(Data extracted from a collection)
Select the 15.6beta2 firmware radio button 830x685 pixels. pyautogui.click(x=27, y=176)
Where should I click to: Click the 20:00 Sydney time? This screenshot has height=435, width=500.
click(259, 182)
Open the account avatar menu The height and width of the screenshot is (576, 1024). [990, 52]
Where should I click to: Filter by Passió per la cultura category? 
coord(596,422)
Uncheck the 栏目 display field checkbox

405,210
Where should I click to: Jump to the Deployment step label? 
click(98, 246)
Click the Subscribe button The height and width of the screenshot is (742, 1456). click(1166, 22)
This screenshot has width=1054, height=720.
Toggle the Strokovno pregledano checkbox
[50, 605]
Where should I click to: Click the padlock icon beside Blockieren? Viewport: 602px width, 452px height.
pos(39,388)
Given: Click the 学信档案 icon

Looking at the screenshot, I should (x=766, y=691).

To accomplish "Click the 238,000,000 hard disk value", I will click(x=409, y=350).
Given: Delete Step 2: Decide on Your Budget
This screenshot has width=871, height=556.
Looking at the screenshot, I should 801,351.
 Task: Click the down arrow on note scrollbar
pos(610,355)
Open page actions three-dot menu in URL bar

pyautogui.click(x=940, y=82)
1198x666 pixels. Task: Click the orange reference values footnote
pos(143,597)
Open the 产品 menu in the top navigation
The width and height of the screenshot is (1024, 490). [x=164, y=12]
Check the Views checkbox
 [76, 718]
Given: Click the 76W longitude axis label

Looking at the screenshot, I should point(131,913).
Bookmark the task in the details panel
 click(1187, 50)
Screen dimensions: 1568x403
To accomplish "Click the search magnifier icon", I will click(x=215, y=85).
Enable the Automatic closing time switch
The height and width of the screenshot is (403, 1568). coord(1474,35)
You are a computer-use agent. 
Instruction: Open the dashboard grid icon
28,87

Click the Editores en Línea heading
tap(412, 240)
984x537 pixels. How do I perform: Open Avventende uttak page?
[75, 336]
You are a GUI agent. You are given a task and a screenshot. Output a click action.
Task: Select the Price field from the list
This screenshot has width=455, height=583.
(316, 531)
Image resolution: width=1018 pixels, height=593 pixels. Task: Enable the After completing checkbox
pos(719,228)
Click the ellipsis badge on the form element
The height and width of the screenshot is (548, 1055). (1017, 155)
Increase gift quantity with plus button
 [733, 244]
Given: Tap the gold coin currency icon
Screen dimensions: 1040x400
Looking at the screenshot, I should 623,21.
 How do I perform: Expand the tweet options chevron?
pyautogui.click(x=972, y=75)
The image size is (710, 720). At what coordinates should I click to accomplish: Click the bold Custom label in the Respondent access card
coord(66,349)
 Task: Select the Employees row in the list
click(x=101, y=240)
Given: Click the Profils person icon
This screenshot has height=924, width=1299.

◆ **REQUIRED ACTION**
Check each line of the records above, and copy those that hold the word "will".

◆ **PROBLEM SOLUTION**
To accomplish "Click the 238,000,000 hard disk value", I will click(x=409, y=350).
To accomplish "Click the search magnifier icon", I will click(x=215, y=85).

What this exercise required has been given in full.